Skin cancer and cataracts
It is reported that modifications to health behaviours as a result of rising temperatures associated with climate change will lead to an increase in human UV exposure as individuals spend more time in the sun. This increased exposure to UV light, along with the ozone depletion also associated with climate change, is likely to result in an increase in incidence of skin cancer and cataracts.32,33
Increase in malnutrition/starvation
The effect of climate change and weather extremes on agricultural productivity will have a direct impact on the health and nutrition of the population.25,26 Such effects will have greatest impact on agriculture and crop yields in areas such as Africa and other developing countries already affected by drought and conflict.25 Droughts will have wide ranging effects on health including nutrition and famine26 with crop failures having worldwide impact resulting in food insecurity and food shortages.25 Rising sea levels and flooding in coastal areas may impact on local agricultural infrastructure25 and will affect local biodiversity and ecosystems with a knock on effect on goods and services.26 Reduction in yields from agriculture result in reduced availability of food and increase in malnutrition and consequent disorders with implications for child growth and development.28 There is also likely to be an increase in armed conflict over water, land and food supplies, resulting in population migration and displacement.25
Increase in respiratory disease and deaths due to pollution/particulate matter
A predicted increase in cardio-respiratory and respiratory diseases is expected due to an increase in ground level ozone,28 an increase in general air pollution caused by more frequent forest fires,26 and an increase in particulate matter as a result of rising use of diesel fuel in the UK.26 However, one health benefit associated with rising temperatures that has been identified is the shortening of the respiratory syncytial virus (RSV) season.34
Injury/death due to flooding/storms
The direct and immediate effects of flooding and/or storms on health and well-being have been well documented, and include an increased risk of drowning and other injuries as well as potentially longer lasting effects on mental health.26 Contamination due to mobilisation of dangerous chemicals and increased risk of diarrhoeal and respiratory diseases have also been identified as a direct result of flooding.26
Psychological effects
The impact of flooding and the stress of population displacement on the psychological health of individuals is also well documented.26,30 For example, due to climate change and more frequent natural disasters, communities are displaced as result of flooding, drought and environmental degradation and this creates pressures in neighbouring areas as they struggle for survival or compete for employment.

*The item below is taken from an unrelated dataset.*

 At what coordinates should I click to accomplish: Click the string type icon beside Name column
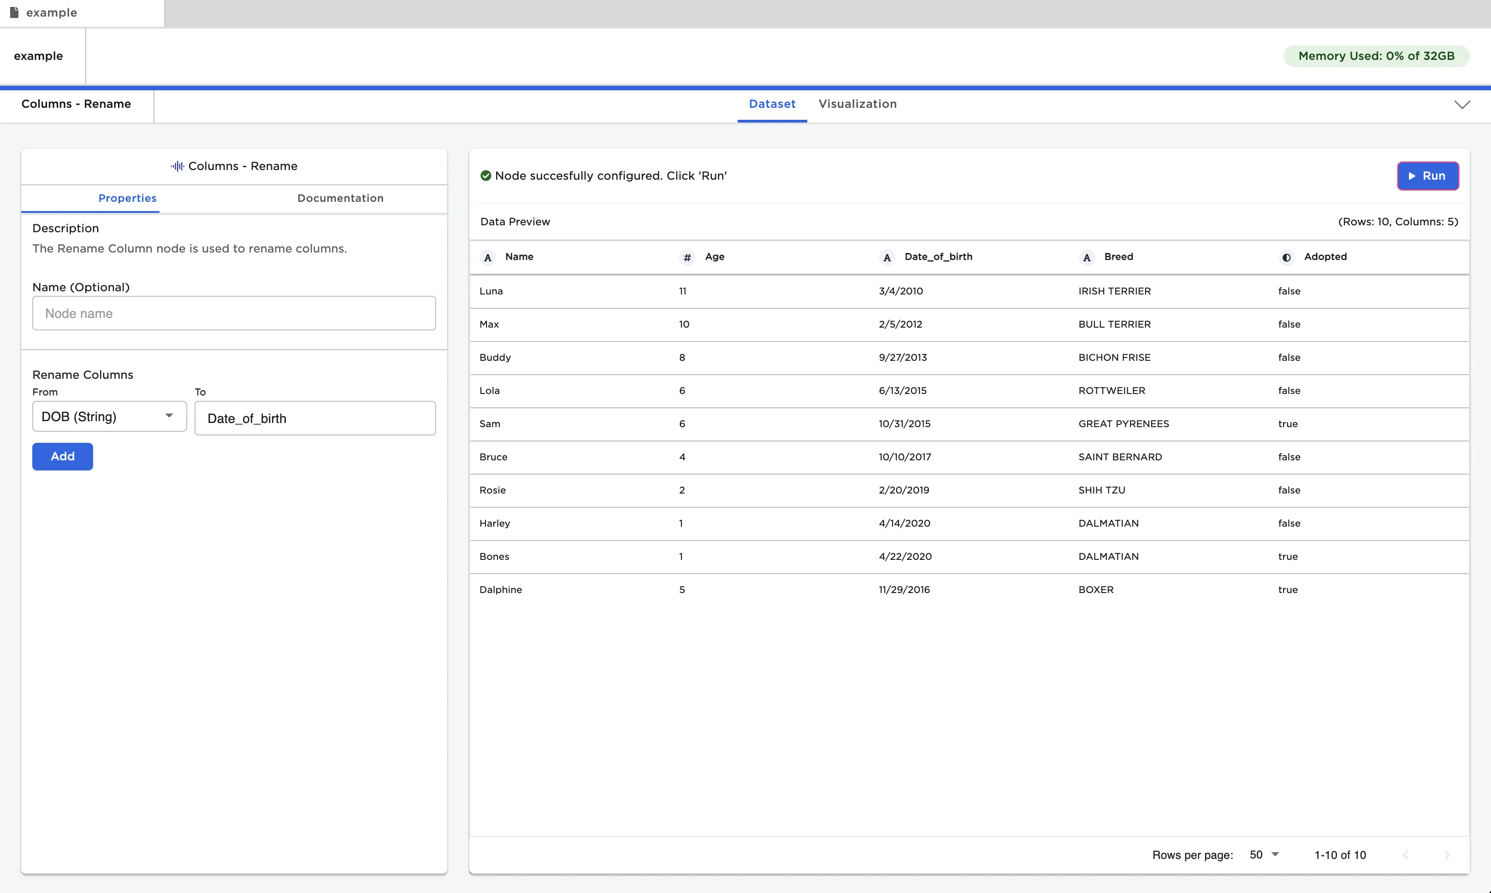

This population displacement and the creation of environmental refugees creates psychological and mental health problems for those concerned.25,26
Strategy/policy
The majority of publications we found emphasised the need for policies and strategies; providing details of what these should include, or referencing specific UK Government policies (Table 4).
Table 4.
Policy/Strategy: Analysis of themes.

Food and health
Fairchild and Morgan35 describe a comprehensive food policy developed for Cardiff that encompasses sustainability, education, training, nutrition, food provision and food supply. The policy objectives included rapid appraisal of food initiatives, establishment of a food health strategy working group, and a preparation of food and health strategy. Their approach reinforces recommendations that policies should be guided by health and broader ecological sustainability.35 The impacts of poor food policy decisions on public health are outlined by Caraher and Coveney.36 They argue for the need for food policy to take into account the wider elements of the food system, such as the control of food supply, and the effects of globalisation on health. Haines et al29 consider the implications of climate change on food production, processing and distribution and outline the need for policies that increase food crop production and prioritise food security. With the possibility of some food crops being diverted to produce biofuels for transportation, there is a need to ensure food security in those areas and to support sustainable land-use policies that maintain and enhance food crop production.
Contraction and convergence
Contraction and convergence has been proposed as the most practical and equitable strategy for reducing CO2 emissions and tackling climate change.18,37–383940 This approach has also been proposed by the Global Common Institute37 and would require the establishment of a global carbon budget with allocation of entitlement of carbon to each region, country or individual18 and major changes in all sections of the economy including: electricity production, transport, housing, agriculture, industry and commerce.41 Stott18 outlines the injury control benefits that would result from carbon rationing.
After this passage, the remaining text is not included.